Cités-jardins et jardins ouvriers furent au départ très proches dans l'esprit de leurs promoteurs, soucieux de résoudre le problème du logement ouvrier et préoccupés par les mêmes thèmes : hygiénisme et défense sociale, mythes anti-urbains ou désir de retour à la terre, représentation idéale d'une société nouvelle.
Les théoriciens du mouvement des cités-jardins, notamment Henri Sellier et Georges Benoît-Lévy, s'inspirent des réalisations anglaises et créent un modèle de banlieue-jardin semi rural, pour compenser la prolifération anarchique des lotissements. Entre les deux guerres, l'Office public d'Habitations à Bon marché du département de la Seine lance de nombreuses opérations en banlieue, au gré des opportunités foncières : Les Lilas, Bagnolet, Champigny, Le Pré-Saint-Gervais, Arcueil, Cachan, Drancy, Dugny, Stains, Nanterre, Gennevilliers, Suresnes, La Muette, Le Plessis-Robinson, Châtenay-Malabry.

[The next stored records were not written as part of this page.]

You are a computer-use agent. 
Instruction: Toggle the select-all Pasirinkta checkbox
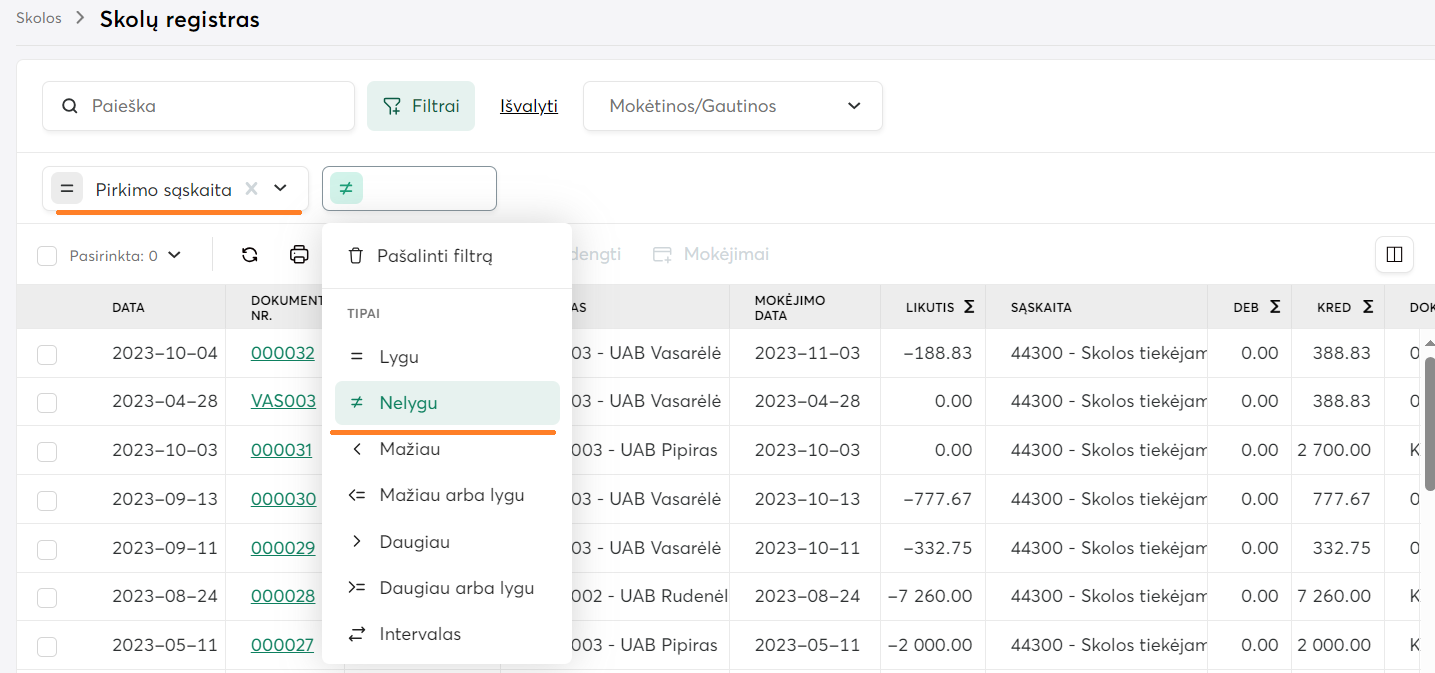(x=47, y=256)
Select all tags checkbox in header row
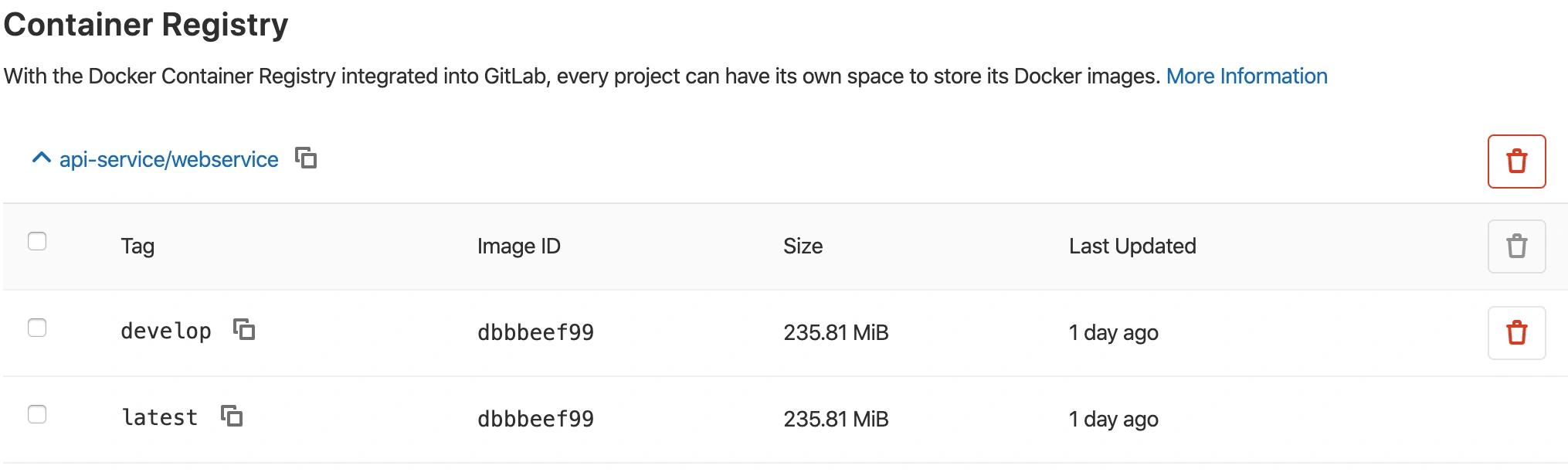 pyautogui.click(x=37, y=241)
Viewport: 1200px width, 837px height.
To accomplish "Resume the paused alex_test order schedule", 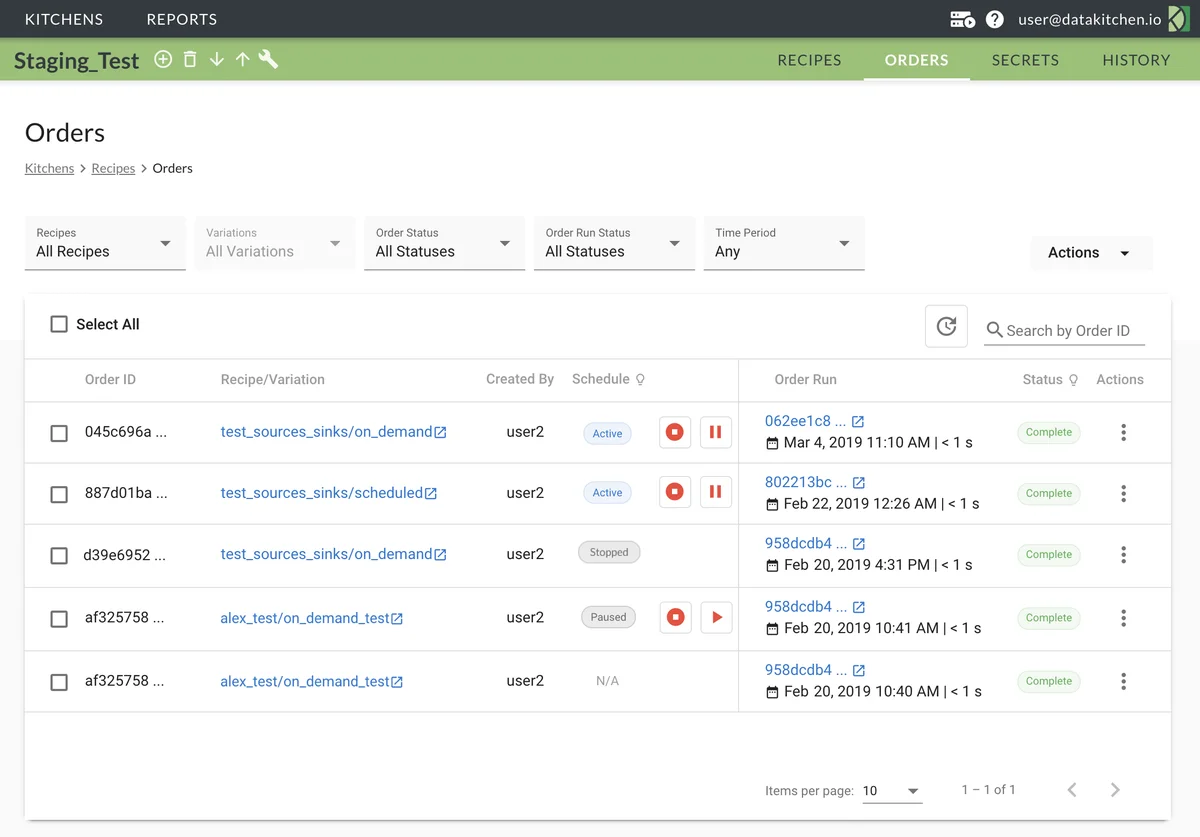I will (716, 618).
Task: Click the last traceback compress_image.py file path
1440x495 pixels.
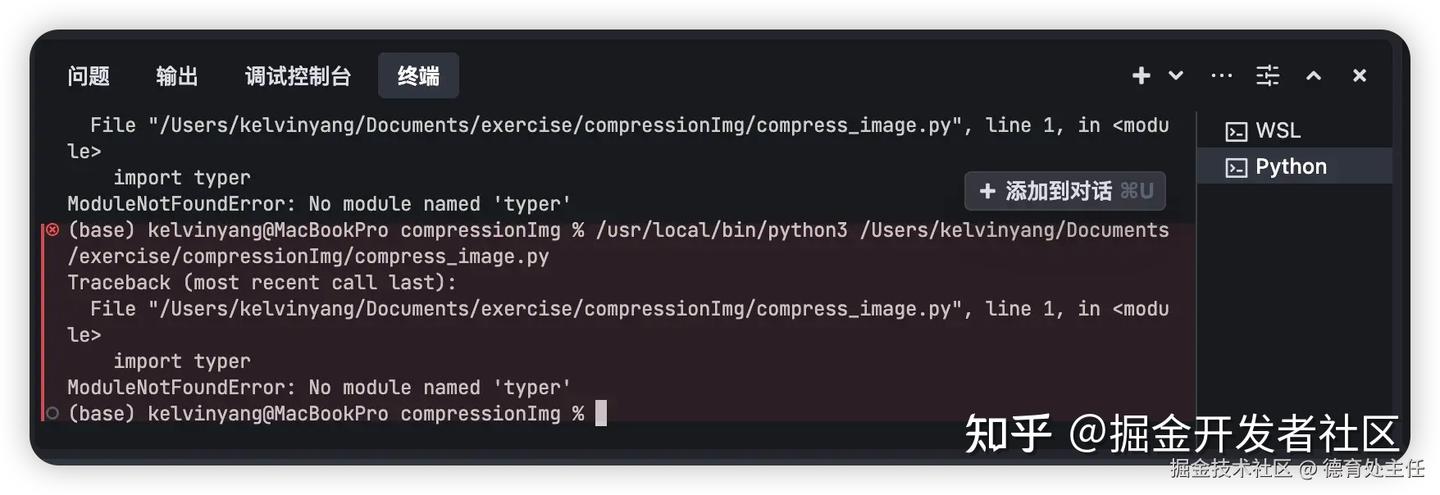Action: coord(551,309)
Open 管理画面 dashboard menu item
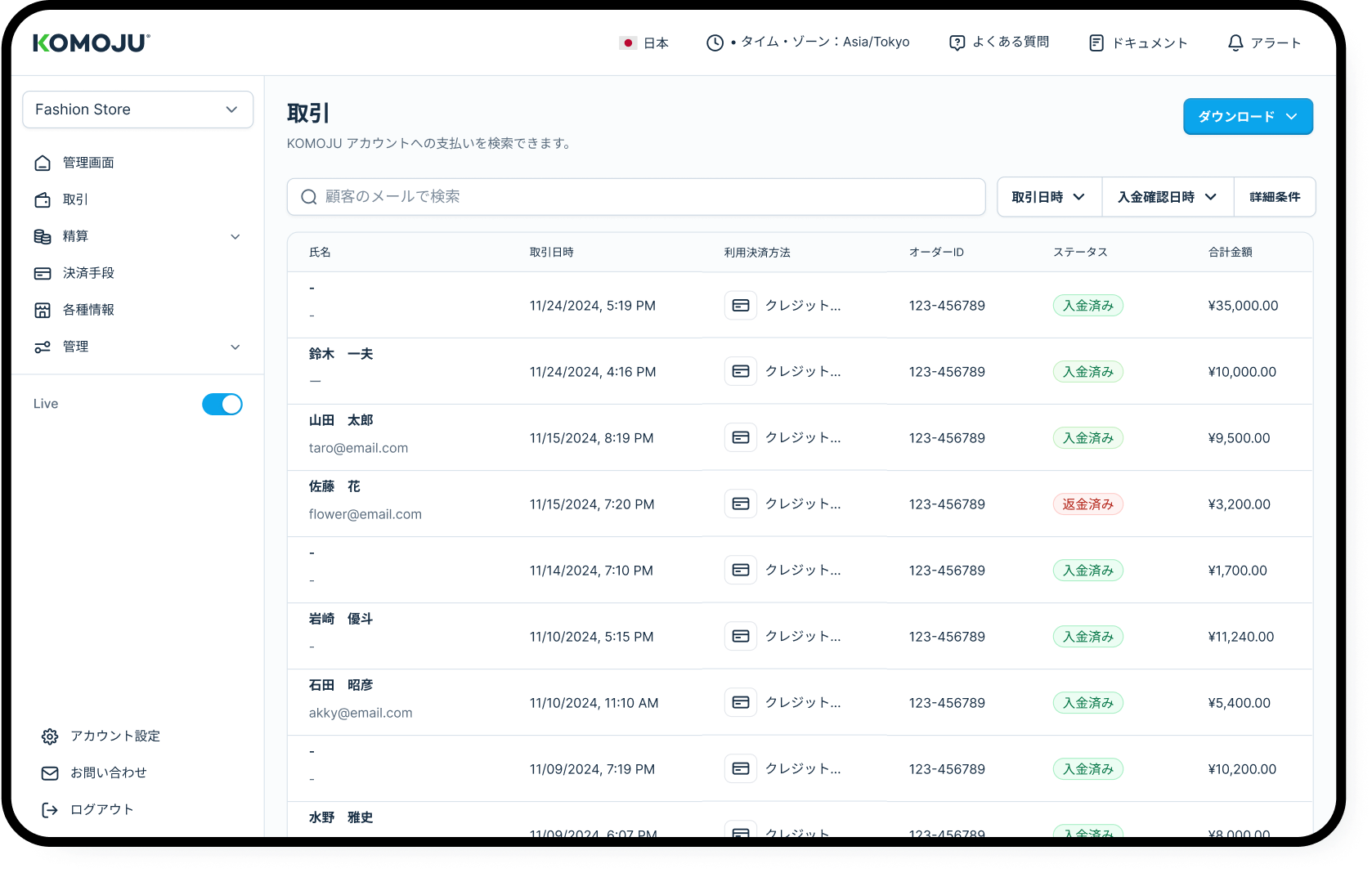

Les maisons avec jardins individuels y côtoient les petits immeubles et jardins collectifs. Chaque cité possède une composition propre dans laquelle se mêlent éléments architecturaux et végétaux. Les logements s'adressent à des gens de condition modeste. Les architectes multiplient les références au milieu rural : arches, pignon, toits pentus... et diversifient les matériaux pour éviter toute impression de monotonie.